■ **Travail à réaliser**:
a – Selon l'article sur la taxe numérique française, quelle taxe Donald Trump menace-t-il d'imposer sur les vins et champagnes venant de France ?
b – Mettez à jour l'article sur la taxe numérique française, en reprenant tout ce qui va de « In vino fermetas. » jusqu'à « aux entreprises technologiques. », et remplacez « homologue américain » par « interlocuteur américain ».
c – Poursuivez l'article sur la taxe numérique française là où il s'arrête.

■ **Texte extrait**:
------------------------------------------------
In vino fermetas. Quelques heures avant l’arrivée au G7 d’Évian de Donald Trump ce lundi 15 juin, Emmanuel Macron a affiché sa fermeté face à son homologue américain, qui a menacé la France d’une nouvelle hausse des tarifs douaniers sur les vins et champagnes. À l’origine de cette nouvelle attaque américaine : une taxe française sur les services numériques qui est réclamée aux entreprises technologiques.
En 2019, la France a instauré une taxe de 3 % sur les revenus réalisés sur son territoire par les entreprises technologiques, y compris les géants américains comme Facebook, Amazon, Apple et Alphabet, maison mère de Google. Un sujet particulièrement sensible pour Donald Trump, qui bénéficie aux États-Unis du soutien des magnats du secteur.
Juste avant de quitter les États-Unis pour la France, le dirigeant américain a donc déclaré au New York Post avoir réclamé à Emmanuel Macron « de ne pas taxer les entreprises américaines » , explique le tabloïd. « S’ils le font, je n’aurai pas d’autre choix que d’imposer une taxe de 100 % sur tous les champagnes et tous les vins en provenance de France » , a-t-il assuré.
Réponse très sèche du président français ce lundi : « Ce n’est pas comme ça que ça marche. » Invité du journal de 13 heures de TF1, Emmanuel Macron a souligné que les États-Unis et l’Union européenne venaient de conclure un accord sur les tarifs douaniers « après des mois de négociation ». « Maintenant, il faut de la stabilité. Les tarifs, ça ne fait du bien à personne, surtout les tarifs entre pays du G7 (...). Ça ne fait du bien ni aux secteurs économiques qui sont touchés chez nous, ni aux États-Unis », a-t-il pointé.
------------------------------------------------
[Données stockées]
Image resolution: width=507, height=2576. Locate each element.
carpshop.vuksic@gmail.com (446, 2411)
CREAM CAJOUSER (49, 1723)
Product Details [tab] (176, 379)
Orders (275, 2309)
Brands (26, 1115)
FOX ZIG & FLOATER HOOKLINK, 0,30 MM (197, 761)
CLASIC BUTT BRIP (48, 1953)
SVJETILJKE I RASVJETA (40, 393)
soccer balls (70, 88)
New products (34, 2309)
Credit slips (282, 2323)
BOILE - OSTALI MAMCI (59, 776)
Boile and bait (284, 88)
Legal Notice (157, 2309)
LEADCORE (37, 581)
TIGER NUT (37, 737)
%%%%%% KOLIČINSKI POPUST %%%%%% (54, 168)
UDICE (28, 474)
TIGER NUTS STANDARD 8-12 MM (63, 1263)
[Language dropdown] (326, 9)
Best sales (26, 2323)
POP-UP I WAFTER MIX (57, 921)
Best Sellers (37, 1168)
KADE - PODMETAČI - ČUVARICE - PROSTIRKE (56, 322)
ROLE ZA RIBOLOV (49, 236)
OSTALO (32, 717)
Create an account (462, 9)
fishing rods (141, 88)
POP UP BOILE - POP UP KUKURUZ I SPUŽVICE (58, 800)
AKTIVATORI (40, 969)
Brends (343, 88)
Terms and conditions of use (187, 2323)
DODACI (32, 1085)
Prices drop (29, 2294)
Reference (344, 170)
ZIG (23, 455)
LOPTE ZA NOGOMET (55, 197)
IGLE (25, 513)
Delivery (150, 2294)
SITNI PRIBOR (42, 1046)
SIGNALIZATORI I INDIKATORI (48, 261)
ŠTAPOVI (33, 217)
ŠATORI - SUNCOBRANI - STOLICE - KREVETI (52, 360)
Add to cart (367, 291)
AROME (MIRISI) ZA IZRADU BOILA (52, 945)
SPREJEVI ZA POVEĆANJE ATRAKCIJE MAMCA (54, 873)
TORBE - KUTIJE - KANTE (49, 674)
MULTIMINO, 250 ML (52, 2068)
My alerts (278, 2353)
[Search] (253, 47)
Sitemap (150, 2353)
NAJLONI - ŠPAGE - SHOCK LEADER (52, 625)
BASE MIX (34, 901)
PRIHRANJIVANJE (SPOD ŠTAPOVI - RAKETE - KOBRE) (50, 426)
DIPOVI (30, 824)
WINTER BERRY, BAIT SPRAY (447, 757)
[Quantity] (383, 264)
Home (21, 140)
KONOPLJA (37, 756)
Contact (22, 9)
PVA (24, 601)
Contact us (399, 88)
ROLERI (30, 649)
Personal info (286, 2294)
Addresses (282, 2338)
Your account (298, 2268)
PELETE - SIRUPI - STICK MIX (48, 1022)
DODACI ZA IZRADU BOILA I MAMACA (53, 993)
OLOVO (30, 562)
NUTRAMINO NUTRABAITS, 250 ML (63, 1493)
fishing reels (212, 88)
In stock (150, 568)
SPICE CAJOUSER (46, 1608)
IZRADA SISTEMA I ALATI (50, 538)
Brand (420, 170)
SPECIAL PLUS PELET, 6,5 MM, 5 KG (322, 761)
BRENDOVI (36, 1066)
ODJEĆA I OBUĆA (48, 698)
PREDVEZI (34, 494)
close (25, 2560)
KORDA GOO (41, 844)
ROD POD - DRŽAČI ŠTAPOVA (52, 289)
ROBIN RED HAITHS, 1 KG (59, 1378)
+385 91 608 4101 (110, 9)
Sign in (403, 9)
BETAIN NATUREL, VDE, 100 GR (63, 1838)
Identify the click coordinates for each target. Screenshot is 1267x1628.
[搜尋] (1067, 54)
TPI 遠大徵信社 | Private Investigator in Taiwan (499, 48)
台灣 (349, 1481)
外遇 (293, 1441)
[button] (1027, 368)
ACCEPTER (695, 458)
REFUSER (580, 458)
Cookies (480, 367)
------------------------------------------------
■ **Résultats par tâche**:
a – Une taxe de 100 % sur tous les champagnes et tous les vins en provenance de France.

b –
In vino fermetas. Quelques heures avant l’arrivée au G7 d’Évian de Donald Trump ce lundi 15 juin, Emmanuel Macron a affiché sa fermeté face à son interlocuteur américain, qui a menacé la France d’une nouvelle hausse des tarifs douaniers sur les vins et champagnes. À l’origine de cette nouvelle attaque américaine : une taxe française sur les services numériques qui est réclamée aux entreprises technologiques.

c –
Cette taxe numérique, décidée à l’échelle européenne et mise en application par certains pays dont la France, « fait partie de notre droit. » « Ce ne sont pas les États-Unis qui décident pour le droit européen ni français » , a poursuivi le chef de l’État, promettant une discussion « respectueuse mais ferme » avec le locataire de la Maison Blanche.
Connu pour ses saillies sur les réseaux sociaux et ses décisions intempestives, Donald Trump a déjà promis l’instauration de droits de douane à 200 % sur le vin français, notamment en janvier, face au refus de la France de rejoindre son « Conseil de paix » . Mais ces menaces n’ont jamais été mises à exécution, même si le tarif douanier est passé de 10 à 15 % en 2025 sur les alcools français. De quoi faire relativiser Emmanuel Macron. « Cette menace, on la connaît. On avait à peu près les mêmes au moment du G7 à Biarritz en 2019. On va régler tout ça par le dialogue et la discussion, mais ça ne se passera pas » comme annoncé par le dirigeant américain, a promis le président français.
Au-delà des crises internationales en Ukraine et entre l’Iran, les États-Unis et Israël, Emmanuel Macron entend faire des déséquilibres macroéconomiques (exportations, productions, importations) un sujet central du rendez-vous des sept puissances mondiales.